The three text files in our data set contain blog posts, news posts, and tweets.

The blog file contains 899,288 posts, and 37,546,806 words,
of which 319,546 are unique.

The news file contains 77,259 posts, and 2,674,561 words,
of which 86,601 are unique.

The twitter file contains 2,360,148 tweets, and 30,096,649 words,
of which 367,972 are unique.

N-Gram Text Analysis

In text analysis, the term token is used to mean the smallest unit of text you are trying to analyze. Usually, that would be a single word, but it could be a pair of words or a phrase.

When tokenizing text into groupings of more than one word, the sequence of words is called an n-gram, which is n words that appear consecutively in the text. For instance, text tokenized into two-word phrases are called a 2-grams, or bigrams. Similarly, 3-grams, or trigrams, are text tokenized into phrases of three words. And 4-grams, or quadrigrams, are four-word groupings.
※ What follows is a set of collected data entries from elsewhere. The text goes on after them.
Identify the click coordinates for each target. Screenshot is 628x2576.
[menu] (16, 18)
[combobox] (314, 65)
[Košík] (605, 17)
Many recommender systems, like the one I built, use n-grams to suggest the next word in a sequence.

N-Gram Predictive Modeling

After my initial analysis, I decided to implement a simple n-gram model for text prediction. After combining the data into a single corpus, I pre-calculated the frequencies of all of the bigrams, trigrams, and quadrigrams. Using these frequencies, I made three n-gram prediction models.

To predict the most likely next word in a given sequence, each model makes a prediction. If two or more of the n-grams models agree, I nominate that word as the most likely next word. If the models don’t agree, I use a normalized, weighted likelihood, which I calculated with the validation data.

Here’s a link to my application:

http://mhthom2.shinyapps.io/WordPredictionApp

Prediction Results

To evaluate my prediction model, I randomly selected phrases from the test data and made predictions with all of the models.

The best performing predictor was the trigram model, but the accuracy of all the models were all below 25%. As I noted in the exploratory analysis, the scarcity of data makes accurate prediction difficult.